═══ Data for analysis ═══

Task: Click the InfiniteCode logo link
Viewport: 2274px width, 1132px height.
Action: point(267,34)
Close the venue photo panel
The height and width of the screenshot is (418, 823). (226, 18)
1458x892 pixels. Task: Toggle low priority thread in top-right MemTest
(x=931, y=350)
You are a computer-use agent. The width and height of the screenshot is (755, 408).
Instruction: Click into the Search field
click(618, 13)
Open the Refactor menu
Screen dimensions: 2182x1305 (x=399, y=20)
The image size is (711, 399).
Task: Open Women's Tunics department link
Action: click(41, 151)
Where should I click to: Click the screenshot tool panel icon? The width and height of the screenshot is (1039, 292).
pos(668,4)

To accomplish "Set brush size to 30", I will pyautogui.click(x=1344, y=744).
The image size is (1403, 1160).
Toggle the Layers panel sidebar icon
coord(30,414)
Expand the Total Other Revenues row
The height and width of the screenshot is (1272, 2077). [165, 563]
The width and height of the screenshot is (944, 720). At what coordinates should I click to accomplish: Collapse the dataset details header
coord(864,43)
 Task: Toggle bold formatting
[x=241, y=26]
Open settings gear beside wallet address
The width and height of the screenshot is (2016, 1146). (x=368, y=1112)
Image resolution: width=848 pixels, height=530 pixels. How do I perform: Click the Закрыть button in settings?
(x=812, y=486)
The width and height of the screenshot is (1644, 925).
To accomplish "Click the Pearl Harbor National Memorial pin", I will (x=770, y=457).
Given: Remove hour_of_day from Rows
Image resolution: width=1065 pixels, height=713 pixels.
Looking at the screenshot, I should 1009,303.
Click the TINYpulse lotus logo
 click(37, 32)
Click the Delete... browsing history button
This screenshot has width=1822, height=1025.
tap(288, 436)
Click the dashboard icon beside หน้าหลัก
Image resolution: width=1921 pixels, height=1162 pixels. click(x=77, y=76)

═══

§ Problem to work on
Your answer is the line containing "1458x892 pixels. Task: Toggle" plus every line after it through the end of the entries, given again exactly and alone.

§ Exercise solution
1458x892 pixels. Task: Toggle low priority thread in top-right MemTest
(x=931, y=350)
You are a computer-use agent. The width and height of the screenshot is (755, 408).
Instruction: Click into the Search field
click(618, 13)
Open the Refactor menu
Screen dimensions: 2182x1305 (x=399, y=20)
The image size is (711, 399).
Task: Open Women's Tunics department link
Action: click(41, 151)
Where should I click to: Click the screenshot tool panel icon? The width and height of the screenshot is (1039, 292).
pos(668,4)

To accomplish "Set brush size to 30", I will pyautogui.click(x=1344, y=744).
The image size is (1403, 1160).
Toggle the Layers panel sidebar icon
coord(30,414)
Expand the Total Other Revenues row
The height and width of the screenshot is (1272, 2077). [165, 563]
The width and height of the screenshot is (944, 720). At what coordinates should I click to accomplish: Collapse the dataset details header
coord(864,43)
 Task: Toggle bold formatting
[x=241, y=26]
Open settings gear beside wallet address
The width and height of the screenshot is (2016, 1146). (x=368, y=1112)
Image resolution: width=848 pixels, height=530 pixels. How do I perform: Click the Закрыть button in settings?
(x=812, y=486)
The width and height of the screenshot is (1644, 925).
To accomplish "Click the Pearl Harbor National Memorial pin", I will (x=770, y=457).
Given: Remove hour_of_day from Rows
Image resolution: width=1065 pixels, height=713 pixels.
Looking at the screenshot, I should 1009,303.
Click the TINYpulse lotus logo
 click(37, 32)
Click the Delete... browsing history button
This screenshot has width=1822, height=1025.
tap(288, 436)
Click the dashboard icon beside หน้าหลัก
Image resolution: width=1921 pixels, height=1162 pixels. click(x=77, y=76)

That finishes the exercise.